FHS principal Michael Reynolds said, “The importance of these academies is they are a way to get students excited about leaning in a concentrated field, they get teachers excited about the discipline and they allow the community, through the advisory boards, to get involved in our students’ education.

“The [idea] is to make the subject matter come alive for students and I think the internships, the out-of-school experience and the dual credit is a way to keep the students interested. We want to maximize the education experience for our students and make them competitive in a world-wide market,” he added.

FHS math teacher Brenda McGrath said, “We are ready to present the Math Academy to the parents of upcoming ninth-graders. We are going to start introducing it into our classrooms so the students can be thinking about it. They cannot apply for it until 11th grade, but they need to be ready for it.”

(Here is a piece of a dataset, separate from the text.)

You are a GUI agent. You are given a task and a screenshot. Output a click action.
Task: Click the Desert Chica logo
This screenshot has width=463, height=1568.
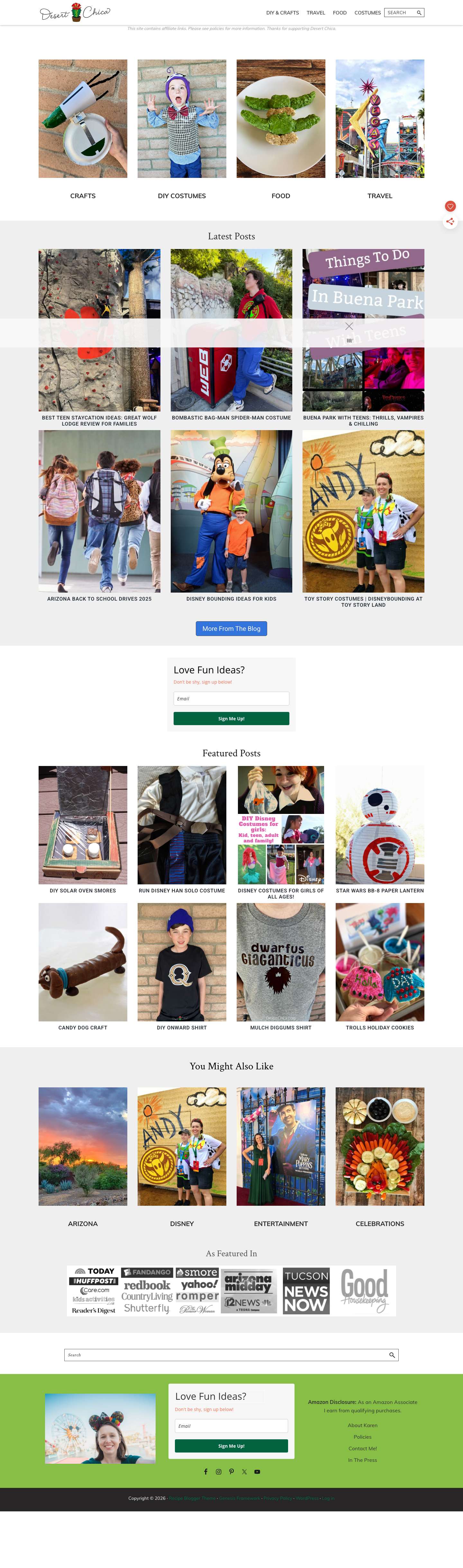(x=76, y=12)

McGrath said the other academies are almost ready to present as well, with only a few minor details left to sort out.

The Math Academy will be similar in structure to the already successful Science Academy in that partnerships will be offered with The University of Tennessee that will allow students to shadow UT professors and work on research projects relating to the fields of computer science, math and engineering.

“The students working on research at U-T will receive one hour of university credit and U-T is working with us so there will be no tuition cost to the student,” McGrath said.

At current UT tuition rates, the cost for one credit hour would be about $500.

To be eligible for Math Academy research and university research projects students must:

• Successfully complete four core-courses that include CP or honors level algebra 1, geometry, algebra II and pre-calculus.

• Have a minimum of one other math course at the Advanced Placement level or for college credit.

• Have a minimum of a one-semester internship or senior project in a program approved by the Math Academy Advisory Board.

• Maintain a 3.0 overall grade-point average and 3.0 in mathematics.

• Complete science courses through physics or an equivalent level.

• Be an active member of Mu Alpha Theta.

• Participate in a minimum of 20 cumulative hours in two or more Board-approved activities, which include math competitions, peer tutoring in mathematics, workshops, lectures and additional activities as presented to the Board for approval.

• Successfully prepare a journal or portfolio that verifies the completion of all requirements for the Math Academy

• Complete all other graduation requirements.

The Math Academy also will serve students who do not wish, or do not qualify, to work at the university research level but are interested in careers that rely heavily on math skills.

“We have some students we know are very bright but for some reason are not in an honors or A-P class and we do not want to leave those students behind. If they want to be involved in these things and are willing to do all that is necessary we want them to be there,” McGrath said.

Unlike HVA where students choose an academy path in ninth grade that will determine their main focus throughout their high school career, FHS students can belong to multiple academies.

McGrath said if a student is so inclined, and can keep up with the extra work required to participate in multiple academies, they could potentially graduate from all FHS academies.

“We anticipate that Science and Math will be sort of a crossover. Of course students will have to meet the requirements for both, but we anticipate the research for one might encompass both academies,” she added.

Reynolds credits Knox County Board of Education for allowing FHS flexibility to implement its academy program.

“I think it is great the central office gives us the freedom to explore different ways to encourage our learners. We have chosen a way in which our instructors have designed it as opposed to it being a canned program that is handed to us,” he added.

The Science Academy, which has met with much fanfare since its inception in 2006, has resulted in research partnerships with UT as well as Oak Ridge National Laboratories and, McGrath said, has helped equip students with technical and networking skills to make the transition to college easier.

All FHS academies will be prepared to admit students this fall.